Owing to the high cost of automobile ownership in
Uruguay,
traffic congestion in Montevideo remained low by the
standards of
other cities in the world. There was no subway system in
1990,
but an extensive bus network operated on a
twenty-four-hour
basis. The city's electric trolleys had been allowed to
decay,
and the number of routes had been repeatedly reduced.
In 1989 the government-owned AFE maintained 3,000
kilometers
of standard-gauge railroads. Montevideo was the center of
the
system with lines extending out to the north, northwest,
and
east. Three connections with the Brazilian rail system and
a new
link with Argentina that opened in 1982 allowed for easier
shipment of goods to these countries. The rail authority,
however, found it increasingly difficult to maintain
passenger
trains in the face of a decade of declining ridership. In
1988
all passenger service was discontinued under the
government's
five-year rationalization program designed to downsize the
stagnant railroad subsector.
Carrasco International Airport, located twenty-one
kilometers
from Montevideo, was the country's principal airport.
Capitán
Curbelo Airport, near Punta del Este, also handled
international
flights to Brazil and Argentina. Fourteen other primarily
commercial airports with paved runways were distributed
throughout Uruguay. Uruguayan National Airlines (Primeras
Líneas
Uruguayas de Navegación Aérea--PLUNA) operated fourteen
aircraft
to domestic destinations and neighboring countries.

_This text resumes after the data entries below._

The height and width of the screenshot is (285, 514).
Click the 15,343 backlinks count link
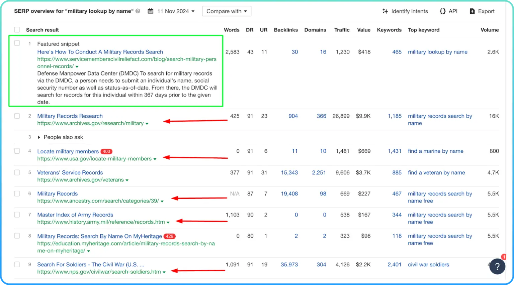click(x=289, y=173)
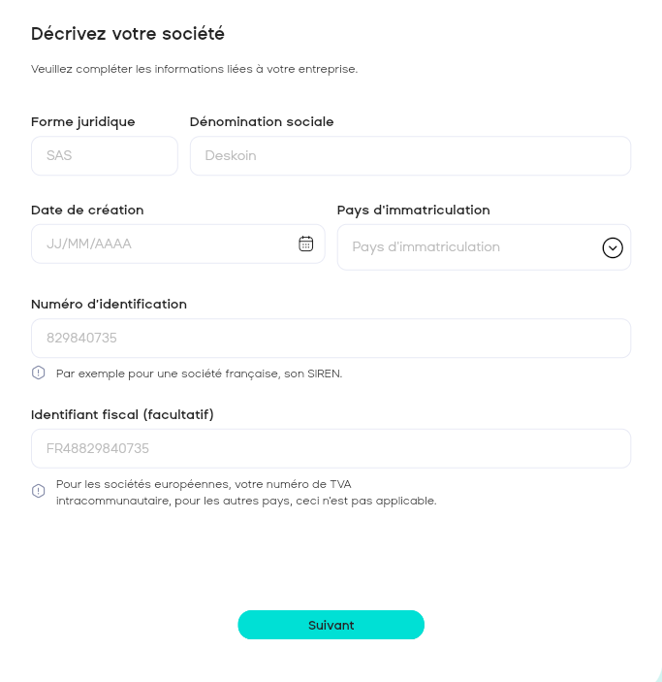662x682 pixels.
Task: Click the Numéro d'identification input box
Action: click(x=331, y=339)
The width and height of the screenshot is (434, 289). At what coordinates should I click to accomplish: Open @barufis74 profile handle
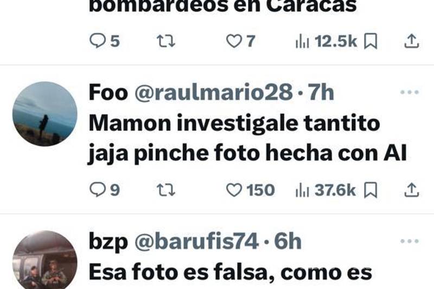[196, 241]
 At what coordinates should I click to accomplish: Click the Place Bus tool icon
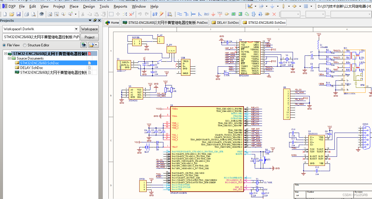(x=186, y=14)
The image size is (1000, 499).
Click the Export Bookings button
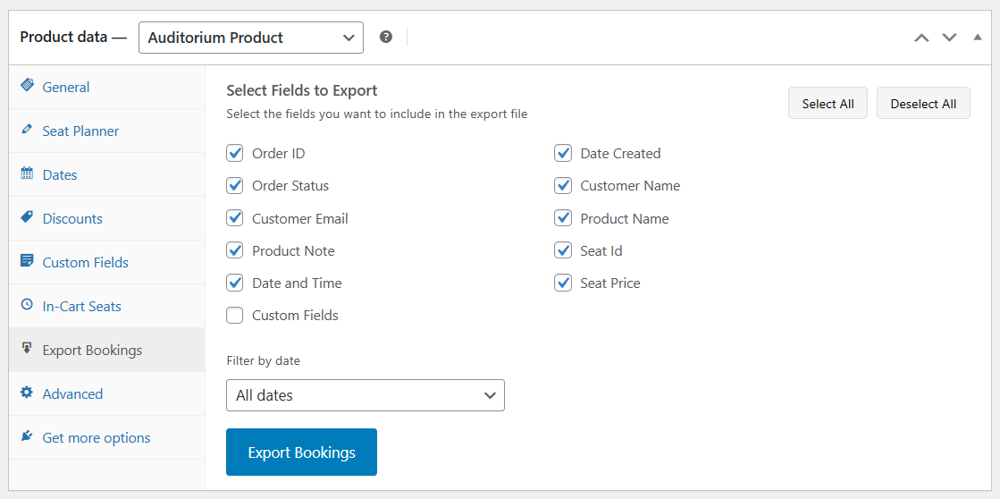click(301, 452)
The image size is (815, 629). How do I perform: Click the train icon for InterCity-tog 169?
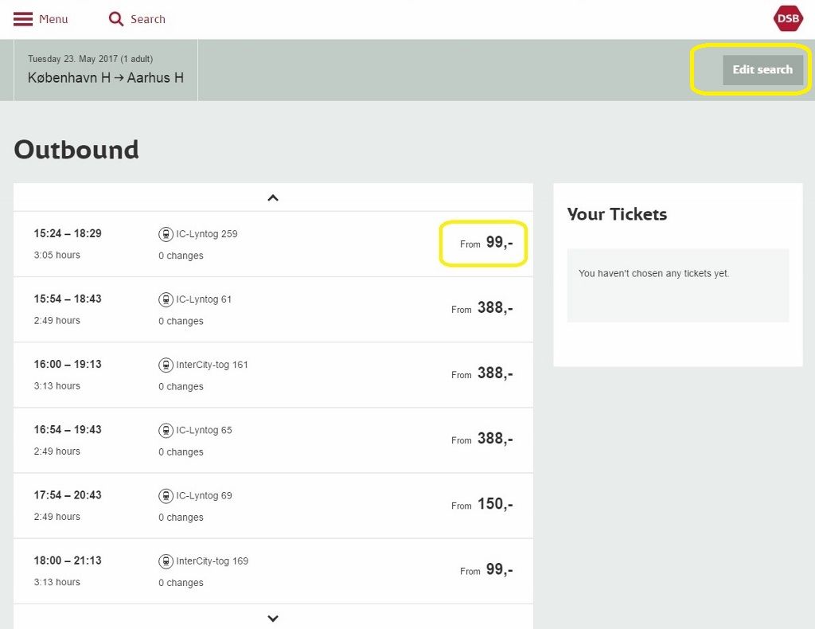pos(166,560)
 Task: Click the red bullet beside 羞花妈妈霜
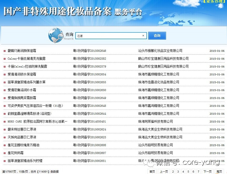[4, 153]
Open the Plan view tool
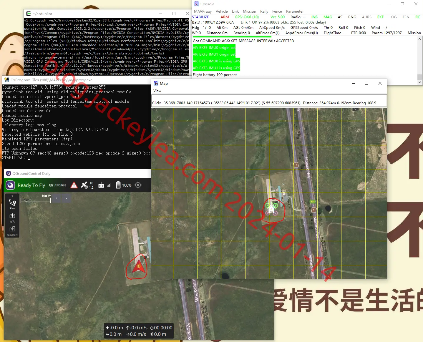This screenshot has height=342, width=423. click(12, 204)
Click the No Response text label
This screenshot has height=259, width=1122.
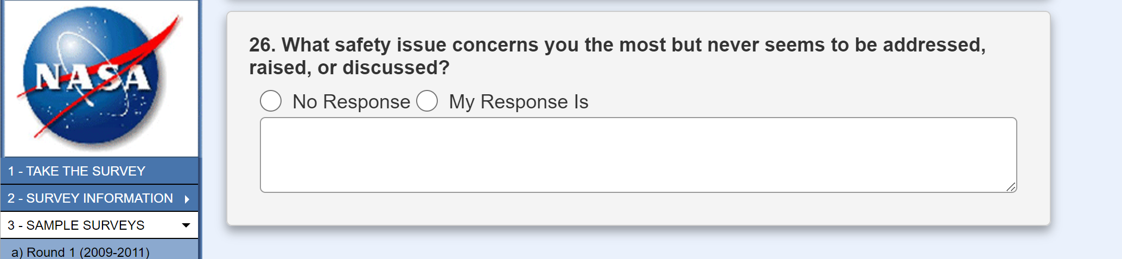tap(351, 102)
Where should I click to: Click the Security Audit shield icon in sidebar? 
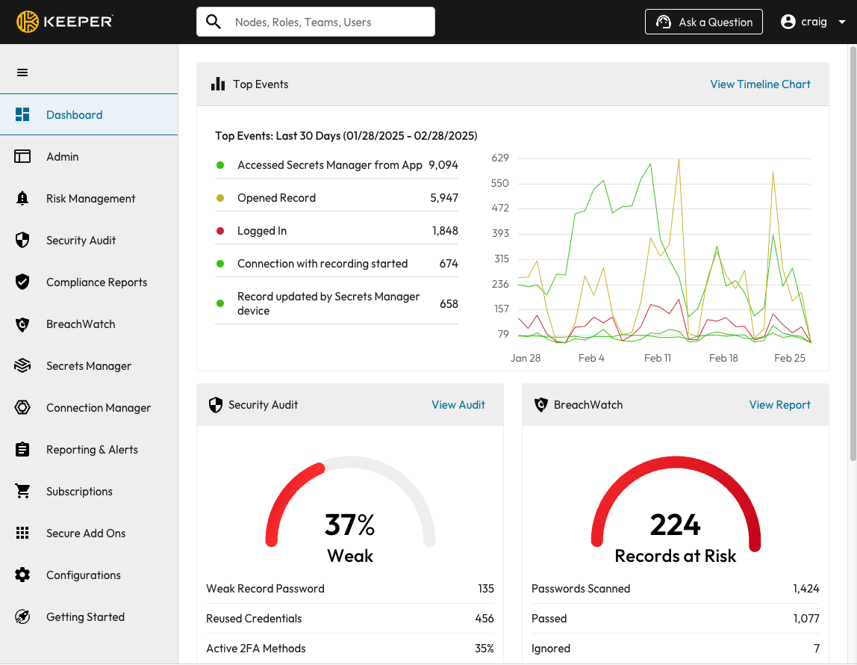(x=22, y=241)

Three
Boeing
737s and one Boeing 707 were the workhorses of PLUNA's
regional
service. Uruguayan Military Air Transport (Transportes
Aéreos
Militares Uruguayos--TAMU), a small airline owned by the
Uruguayan Air Force, maintained commercial flights on
several
domestic and foreign routes.
Despite improvements in land and air transportation
since the
1960s, most foreign trade still went by water. Montevideo
was the
country's principal port, handling close to 60 percent of
all
cargo in the early 1980s. Other major ports included
Colonia and
Punta del Este on the Río de la Plata Estuary and Fray
Bentos,
Paysandú, and Salto on the Río Uruguay. Passenger ferries
linked
Montevideo and Buenos Aires with six-hour-long crossings
via
Colonia, and a modern high-speed hydrofoil traveled from
Colonia
to Buenos Aires in three and one-half hours.
River transport remained an important means of
transportation, carrying about 5 percent of all freight,
and the
country counted over 1,600 kilometers of navigable inland
waterways. The Río Uruguay was by far the most important
waterway, and oceangoing ships of up to 4.2 meters draught
could
travel north as far as Paysandú. Smaller vessels of up to
2.7
meters draught could travel upstream to Salto.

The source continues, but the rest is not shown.